Through the service logic and combining with a "visual+voice"
intelligent interaction scheme, noises can be reduced, and the
accuracy of recognition can be improved. A two-person conversation
scenario can be free from interruption, and the purpose of avoiding
a wakeup can be achieved. A user can conduct interactions using a
natural voice.
In implementations, as shown in FIG. 3, a voice device 302 is
deployed with a camera 304, and image information of a user 306 can
be obtained through the camera 304. As such, whether the user 306
is facing the device 302 and whether the mouth of the user 306 is
located can be determined, and thereby a direction of a source of
sound can be determined to help performing directional
de-noising.
For example, after detecting that a user is standing in a preset
area, or a time duration of the user facing a device and whether
the user is speaking, the user may be considered to have a need to
perform voice interactions with the device. When the voice
interactions are performed, directional noise cancellation needs to
be performed on the voice.
When determining whether the user is facing the device, this can be
performed through face recognition, human body recognition, etc. to
determine whether the user is facing the device. For example,
whether a person exists in an area covered by the camera may first
be identified as shown in FIG. 3. After determining that a person
exists, a determination is made as to whether the person faces the
device through face recognition. Specifically, facial features of
the person (e.g., eyes, mouth, etc.) can be recognized.

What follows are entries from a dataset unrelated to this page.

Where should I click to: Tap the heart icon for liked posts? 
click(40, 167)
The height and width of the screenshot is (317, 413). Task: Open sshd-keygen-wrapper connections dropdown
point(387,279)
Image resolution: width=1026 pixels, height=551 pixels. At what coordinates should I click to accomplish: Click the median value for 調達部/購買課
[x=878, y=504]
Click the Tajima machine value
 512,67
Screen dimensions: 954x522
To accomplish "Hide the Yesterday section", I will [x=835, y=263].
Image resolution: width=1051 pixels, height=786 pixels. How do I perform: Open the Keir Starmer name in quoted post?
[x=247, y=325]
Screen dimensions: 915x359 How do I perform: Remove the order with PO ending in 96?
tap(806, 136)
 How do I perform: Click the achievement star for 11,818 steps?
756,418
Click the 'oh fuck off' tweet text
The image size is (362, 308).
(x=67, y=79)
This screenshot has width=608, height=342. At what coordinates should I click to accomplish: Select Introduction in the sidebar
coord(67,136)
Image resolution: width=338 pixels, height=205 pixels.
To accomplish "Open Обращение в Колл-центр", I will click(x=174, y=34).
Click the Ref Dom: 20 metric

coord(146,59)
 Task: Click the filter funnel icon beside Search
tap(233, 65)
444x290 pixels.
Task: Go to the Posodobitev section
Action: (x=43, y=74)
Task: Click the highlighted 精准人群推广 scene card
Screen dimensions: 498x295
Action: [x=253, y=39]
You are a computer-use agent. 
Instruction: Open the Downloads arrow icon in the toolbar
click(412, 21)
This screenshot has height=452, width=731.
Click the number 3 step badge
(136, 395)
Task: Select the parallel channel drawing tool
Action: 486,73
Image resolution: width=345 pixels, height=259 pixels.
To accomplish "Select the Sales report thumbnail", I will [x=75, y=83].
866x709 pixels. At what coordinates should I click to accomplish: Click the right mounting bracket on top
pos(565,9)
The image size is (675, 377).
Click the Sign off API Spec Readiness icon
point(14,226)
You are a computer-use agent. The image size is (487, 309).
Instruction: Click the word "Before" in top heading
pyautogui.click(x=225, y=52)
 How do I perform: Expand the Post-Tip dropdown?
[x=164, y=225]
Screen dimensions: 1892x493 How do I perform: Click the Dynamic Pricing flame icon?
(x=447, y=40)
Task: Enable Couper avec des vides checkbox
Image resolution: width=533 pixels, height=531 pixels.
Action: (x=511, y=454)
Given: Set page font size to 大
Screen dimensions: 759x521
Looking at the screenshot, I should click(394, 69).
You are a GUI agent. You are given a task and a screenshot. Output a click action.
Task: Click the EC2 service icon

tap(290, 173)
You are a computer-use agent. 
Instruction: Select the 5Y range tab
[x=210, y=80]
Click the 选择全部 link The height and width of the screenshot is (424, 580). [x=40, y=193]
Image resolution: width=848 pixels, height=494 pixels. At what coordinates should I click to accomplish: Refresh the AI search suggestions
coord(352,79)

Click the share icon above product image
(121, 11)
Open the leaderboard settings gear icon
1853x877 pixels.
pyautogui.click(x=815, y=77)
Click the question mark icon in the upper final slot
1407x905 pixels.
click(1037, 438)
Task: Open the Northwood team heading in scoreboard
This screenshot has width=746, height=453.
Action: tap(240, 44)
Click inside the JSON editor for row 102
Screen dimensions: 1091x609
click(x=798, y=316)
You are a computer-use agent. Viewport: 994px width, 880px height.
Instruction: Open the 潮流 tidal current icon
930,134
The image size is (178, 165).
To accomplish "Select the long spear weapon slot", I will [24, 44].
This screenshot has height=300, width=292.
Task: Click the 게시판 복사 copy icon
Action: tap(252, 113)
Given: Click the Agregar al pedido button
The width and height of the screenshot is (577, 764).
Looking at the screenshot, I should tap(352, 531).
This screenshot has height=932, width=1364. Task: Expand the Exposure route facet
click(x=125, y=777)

If eye(s)
is/are recognized, the person can be considered to be facing the
device. If the eye(s) is/are not recognized, the person can be
considered to be facing away from the device.
However, it is worth noting that the above-mentioned manner of
determining whether a person is facing a device through the face
recognition technology is only an exemplary description. In
practical implementations, other methods for determining whether a
person is facing a device may also be used, which are not limited
in the present disclosure, and may be selected according to actual
needs and situations.
Further, a preset distance may be set. A determination is first
made as to whether a person appears in an area covered by the
camera and within a scope of a distance from the device that is
less than or equal to the preset distance. If a person appears
within the preset distance, a determination is made as to whether
the person is facing the device. For example, infrared recognition,
human body sensing sensor, radar detection, etc. can be used to
identify whether a person appears within a preset distance. Only
after determining that a person exists is the subsequent
recognition triggered to identify whether the person is facing the
device. This is mainly because a user is far away from the device
in some occasions and the user does not generally intend to conduct
a voice interaction with the device even if the user is speaking
and facing towards the device at that time. Furthermore, an
excessive long distance will led to a decrease in the accuracy of
voice recognition, and so a preset distance limit can be set to
ensure the accuracy of recognition.
However, it is worth noting that the above-mentioned manner of
identifying whether a person is present is only an exemplary
description. In practical implementations, other methods may be
used, such as a ground pressure sensor, etc., which are not limited
in the present disclosure. Methods of recognizing the presence of a
person can be applied to identify whether a person appears herein.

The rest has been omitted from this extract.